======== EXTRACTED MATERIAL
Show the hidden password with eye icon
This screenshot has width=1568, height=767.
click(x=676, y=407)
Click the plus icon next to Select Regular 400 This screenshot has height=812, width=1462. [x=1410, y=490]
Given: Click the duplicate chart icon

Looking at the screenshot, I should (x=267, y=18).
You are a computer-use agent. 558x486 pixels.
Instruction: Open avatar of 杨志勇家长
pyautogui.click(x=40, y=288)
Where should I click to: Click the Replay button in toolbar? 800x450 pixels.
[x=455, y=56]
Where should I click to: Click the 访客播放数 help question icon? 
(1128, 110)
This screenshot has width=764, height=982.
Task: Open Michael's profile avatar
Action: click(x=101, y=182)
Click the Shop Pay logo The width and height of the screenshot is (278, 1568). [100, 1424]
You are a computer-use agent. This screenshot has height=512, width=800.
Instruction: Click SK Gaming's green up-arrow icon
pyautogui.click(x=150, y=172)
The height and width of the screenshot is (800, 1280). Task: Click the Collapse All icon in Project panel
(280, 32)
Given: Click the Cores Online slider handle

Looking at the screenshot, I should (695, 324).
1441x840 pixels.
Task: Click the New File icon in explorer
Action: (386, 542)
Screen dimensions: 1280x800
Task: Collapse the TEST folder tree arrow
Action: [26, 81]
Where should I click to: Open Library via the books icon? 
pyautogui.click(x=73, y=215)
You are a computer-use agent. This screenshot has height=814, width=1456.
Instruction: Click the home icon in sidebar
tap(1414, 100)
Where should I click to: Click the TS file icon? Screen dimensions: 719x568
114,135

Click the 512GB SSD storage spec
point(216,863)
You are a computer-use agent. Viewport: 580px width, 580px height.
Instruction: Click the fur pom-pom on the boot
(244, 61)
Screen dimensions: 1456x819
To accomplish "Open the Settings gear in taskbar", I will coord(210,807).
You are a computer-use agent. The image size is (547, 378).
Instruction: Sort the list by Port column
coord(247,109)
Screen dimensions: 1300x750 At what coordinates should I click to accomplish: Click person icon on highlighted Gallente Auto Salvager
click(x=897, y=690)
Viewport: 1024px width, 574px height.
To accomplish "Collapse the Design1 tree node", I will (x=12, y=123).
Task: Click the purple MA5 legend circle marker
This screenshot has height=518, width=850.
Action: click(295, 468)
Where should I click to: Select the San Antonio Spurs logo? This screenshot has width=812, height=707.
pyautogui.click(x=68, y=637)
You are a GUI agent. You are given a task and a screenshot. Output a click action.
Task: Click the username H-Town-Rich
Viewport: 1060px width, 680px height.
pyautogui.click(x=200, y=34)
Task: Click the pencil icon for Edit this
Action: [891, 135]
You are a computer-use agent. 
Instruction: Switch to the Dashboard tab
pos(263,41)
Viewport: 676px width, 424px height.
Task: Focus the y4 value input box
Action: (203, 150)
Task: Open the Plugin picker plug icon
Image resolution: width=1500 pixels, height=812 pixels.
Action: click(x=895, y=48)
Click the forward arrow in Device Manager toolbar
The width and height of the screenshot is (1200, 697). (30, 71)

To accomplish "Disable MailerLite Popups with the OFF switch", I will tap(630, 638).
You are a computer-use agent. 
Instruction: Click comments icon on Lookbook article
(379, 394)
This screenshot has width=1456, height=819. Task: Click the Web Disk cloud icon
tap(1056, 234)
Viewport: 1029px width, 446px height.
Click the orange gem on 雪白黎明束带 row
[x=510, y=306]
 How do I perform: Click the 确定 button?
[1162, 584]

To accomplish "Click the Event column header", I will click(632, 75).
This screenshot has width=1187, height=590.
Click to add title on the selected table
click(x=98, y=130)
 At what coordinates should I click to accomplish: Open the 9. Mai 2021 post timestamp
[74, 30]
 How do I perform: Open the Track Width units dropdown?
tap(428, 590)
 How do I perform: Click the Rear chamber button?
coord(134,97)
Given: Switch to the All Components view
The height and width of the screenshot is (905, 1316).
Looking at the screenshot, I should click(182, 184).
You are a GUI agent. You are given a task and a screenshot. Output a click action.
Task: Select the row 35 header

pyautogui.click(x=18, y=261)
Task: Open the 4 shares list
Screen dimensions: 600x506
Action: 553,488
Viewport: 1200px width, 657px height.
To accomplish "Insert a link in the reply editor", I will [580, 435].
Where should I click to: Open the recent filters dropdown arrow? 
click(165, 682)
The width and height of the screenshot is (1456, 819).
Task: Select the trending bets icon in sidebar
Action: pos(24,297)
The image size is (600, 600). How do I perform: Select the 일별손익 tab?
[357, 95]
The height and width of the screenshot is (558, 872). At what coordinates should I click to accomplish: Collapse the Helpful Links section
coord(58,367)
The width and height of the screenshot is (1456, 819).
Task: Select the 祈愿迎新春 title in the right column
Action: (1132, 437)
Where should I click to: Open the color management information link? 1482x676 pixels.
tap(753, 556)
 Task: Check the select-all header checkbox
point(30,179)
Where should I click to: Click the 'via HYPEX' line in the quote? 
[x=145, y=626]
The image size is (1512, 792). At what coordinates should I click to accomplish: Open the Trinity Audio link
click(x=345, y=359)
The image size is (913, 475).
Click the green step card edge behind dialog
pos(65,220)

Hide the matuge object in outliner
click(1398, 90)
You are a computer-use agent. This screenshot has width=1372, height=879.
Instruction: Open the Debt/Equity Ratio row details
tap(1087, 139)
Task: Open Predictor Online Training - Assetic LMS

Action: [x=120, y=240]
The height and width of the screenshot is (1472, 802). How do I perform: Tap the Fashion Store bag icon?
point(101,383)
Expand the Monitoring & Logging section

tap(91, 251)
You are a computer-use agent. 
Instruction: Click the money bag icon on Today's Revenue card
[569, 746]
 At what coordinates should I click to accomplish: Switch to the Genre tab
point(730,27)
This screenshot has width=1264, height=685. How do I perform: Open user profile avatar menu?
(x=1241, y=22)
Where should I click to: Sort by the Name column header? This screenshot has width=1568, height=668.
================
Lay out every line of the stored items above as a Markdown table with the columns "Row" and "Line", numbering the rows and leaving out blank lines.

### TASK SOLUTION
| Row | Line |
|---|---|
| 1 | Show the hidden password with eye icon |
| 2 | This screenshot has width=1568, height=767. |
| 3 | click(x=676, y=407) |
| 4 | Click the plus icon next to Select Regular 400 This screenshot has height=812, width=1462. [x=1410, y=490] |
| 5 | Given: Click the duplicate chart icon |
| 6 | Looking at the screenshot, I should (x=267, y=18). |
| 7 | You are a computer-use agent. 558x486 pixels. |
| 8 | Instruction: Open avatar of 杨志勇家长 |
| 9 | pyautogui.click(x=40, y=288) |
| 10 | Where should I click to: Click the Replay button in toolbar? 800x450 pixels. |
| 11 | [x=455, y=56] |
| 12 | Where should I click to: Click the 访客播放数 help question icon?  |
| 13 | (1128, 110) |
| 14 | This screenshot has width=764, height=982. |
| 15 | Task: Open Michael's profile avatar |
| 16 | Action: click(x=101, y=182) |
| 17 | Click the Shop Pay logo The width and height of the screenshot is (278, 1568). [100, 1424] |
| 18 | You are a computer-use agent. This screenshot has height=512, width=800. |
| 19 | Instruction: Click SK Gaming's green up-arrow icon |
| 20 | pyautogui.click(x=150, y=172) |
| 21 | The height and width of the screenshot is (800, 1280). Task: Click the Collapse All icon in Project panel |
| 22 | (280, 32) |
| 23 | Given: Click the Cores Online slider handle |
| 24 | Looking at the screenshot, I should (695, 324). |
| 25 | 1441x840 pixels. |
| 26 | Task: Click the New File icon in explorer |
| 27 | Action: (386, 542) |
| 28 | Screen dimensions: 1280x800 |
| 29 | Task: Collapse the TEST folder tree arrow |
| 30 | Action: [26, 81] |
| 31 | Where should I click to: Open Library via the books icon?  |
| 32 | pyautogui.click(x=73, y=215) |
| 33 | You are a computer-use agent. This screenshot has height=814, width=1456. |
| 34 | Instruction: Click the home icon in sidebar |
| 35 | tap(1414, 100) |
| 36 | Where should I click to: Click the TS file icon? Screen dimensions: 719x568 |
| 37 | 114,135 |
| 38 | Click the 512GB SSD storage spec |
| 39 | point(216,863) |
| 40 | You are a computer-use agent. Viewport: 580px width, 580px height. |
| 41 | Instruction: Click the fur pom-pom on the boot |
| 42 | (244, 61) |
| 43 | Screen dimensions: 1456x819 |
| 44 | To accomplish "Open the Settings gear in taskbar", I will coord(210,807). |
| 45 | You are a computer-use agent. The image size is (547, 378). |
| 46 | Instruction: Sort the list by Port column |
| 47 | coord(247,109) |
| 48 | Screen dimensions: 1300x750 At what coordinates should I click to accomplish: Click person icon on highlighted Gallente Auto Salvager |
| 49 | click(x=897, y=690) |
| 50 | Viewport: 1024px width, 574px height. |
| 51 | To accomplish "Collapse the Design1 tree node", I will (x=12, y=123). |
| 52 | Task: Click the purple MA5 legend circle marker |
| 53 | This screenshot has height=518, width=850. |
| 54 | Action: click(295, 468) |
| 55 | Where should I click to: Select the San Antonio Spurs logo? This screenshot has width=812, height=707. |
| 56 | pyautogui.click(x=68, y=637) |
| 57 | You are a GUI agent. You are given a task and a screenshot. Output a click action. |
| 58 | Task: Click the username H-Town-Rich |
| 59 | Viewport: 1060px width, 680px height. |
| 60 | pyautogui.click(x=200, y=34) |
| 61 | Task: Click the pencil icon for Edit this |
| 62 | Action: [891, 135] |
| 63 | You are a computer-use agent.  |
| 64 | Instruction: Switch to the Dashboard tab |
| 65 | pos(263,41) |
| 66 | Viewport: 676px width, 424px height. |
| 67 | Task: Focus the y4 value input box |
| 68 | Action: (203, 150) |
| 69 | Task: Open the Plugin picker plug icon |
| 70 | Image resolution: width=1500 pixels, height=812 pixels. |
| 71 | Action: click(x=895, y=48) |
| 72 | Click the forward arrow in Device Manager toolbar |
| 73 | The width and height of the screenshot is (1200, 697). (30, 71) |
| 74 | To accomplish "Disable MailerLite Popups with the OFF switch", I will tap(630, 638). |
| 75 | You are a computer-use agent.  |
| 76 | Instruction: Click comments icon on Lookbook article |
| 77 | (379, 394) |
| 78 | This screenshot has width=1456, height=819. Task: Click the Web Disk cloud icon |
| 79 | tap(1056, 234) |
| 80 | Viewport: 1029px width, 446px height. |
| 81 | Click the orange gem on 雪白黎明束带 row |
| 82 | [x=510, y=306] |
| 83 |  How do I perform: Click the 确定 button? |
| 84 | [1162, 584] |
| 85 | To accomplish "Click the Event column header", I will click(632, 75). |
| 86 | This screenshot has width=1187, height=590. |
| 87 | Click to add title on the selected table |
| 88 | click(x=98, y=130) |
| 89 |  At what coordinates should I click to accomplish: Open the 9. Mai 2021 post timestamp |
| 90 | [74, 30] |
| 91 |  How do I perform: Open the Track Width units dropdown? |
| 92 | tap(428, 590) |
| 93 |  How do I perform: Click the Rear chamber button? |
| 94 | coord(134,97) |
| 95 | Given: Switch to the All Components view |
| 96 | The height and width of the screenshot is (905, 1316). |
| 97 | Looking at the screenshot, I should click(182, 184). |
| 98 | You are a GUI agent. You are given a task and a screenshot. Output a click action. |
| 99 | Task: Select the row 35 header |
| 100 | pyautogui.click(x=18, y=261) |
| 101 | Task: Open the 4 shares list |
| 102 | Screen dimensions: 600x506 |
| 103 | Action: 553,488 |
| 104 | Viewport: 1200px width, 657px height. |
| 105 | To accomplish "Insert a link in the reply editor", I will [580, 435]. |
| 106 | Where should I click to: Open the recent filters dropdown arrow?  |
| 107 | click(165, 682) |
| 108 | The width and height of the screenshot is (1456, 819). |
| 109 | Task: Select the trending bets icon in sidebar |
| 110 | Action: pos(24,297) |
| 111 | The image size is (600, 600). How do I perform: Select the 일별손익 tab? |
| 112 | [357, 95] |
| 113 | The height and width of the screenshot is (558, 872). At what coordinates should I click to accomplish: Collapse the Helpful Links section |
| 114 | coord(58,367) |
| 115 | The width and height of the screenshot is (1456, 819). |
| 116 | Task: Select the 祈愿迎新春 title in the right column |
| 117 | Action: (1132, 437) |
| 118 | Where should I click to: Open the color management information link? 1482x676 pixels. |
| 119 | tap(753, 556) |
| 120 |  Task: Check the select-all header checkbox |
| 121 | point(30,179) |
| 122 | Where should I click to: Click the 'via HYPEX' line in the quote?  |
| 123 | [x=145, y=626] |
| 124 | The image size is (1512, 792). At what coordinates should I click to accomplish: Open the Trinity Audio link |
| 125 | click(x=345, y=359) |
| 126 | The image size is (913, 475). |
| 127 | Click the green step card edge behind dialog |
| 128 | pos(65,220) |
| 129 | Hide the matuge object in outliner |
| 130 | click(1398, 90) |
| 131 | You are a computer-use agent. This screenshot has width=1372, height=879. |
| 132 | Instruction: Open the Debt/Equity Ratio row details |
| 133 | tap(1087, 139) |
| 134 | Task: Open Predictor Online Training - Assetic LMS |
| 135 | Action: [x=120, y=240] |
| 136 | The height and width of the screenshot is (1472, 802). How do I perform: Tap the Fashion Store bag icon? |
| 137 | point(101,383) |
| 138 | Expand the Monitoring & Logging section |
| 139 | tap(91, 251) |
| 140 | You are a computer-use agent.  |
| 141 | Instruction: Click the money bag icon on Today's Revenue card |
| 142 | [569, 746] |
| 143 |  At what coordinates should I click to accomplish: Switch to the Genre tab |
| 144 | point(730,27) |
| 145 | This screenshot has width=1264, height=685. How do I perform: Open user profile avatar menu? |
| 146 | (x=1241, y=22) |
| 147 | Where should I click to: Sort by the Name column header? This screenshot has width=1568, height=668. |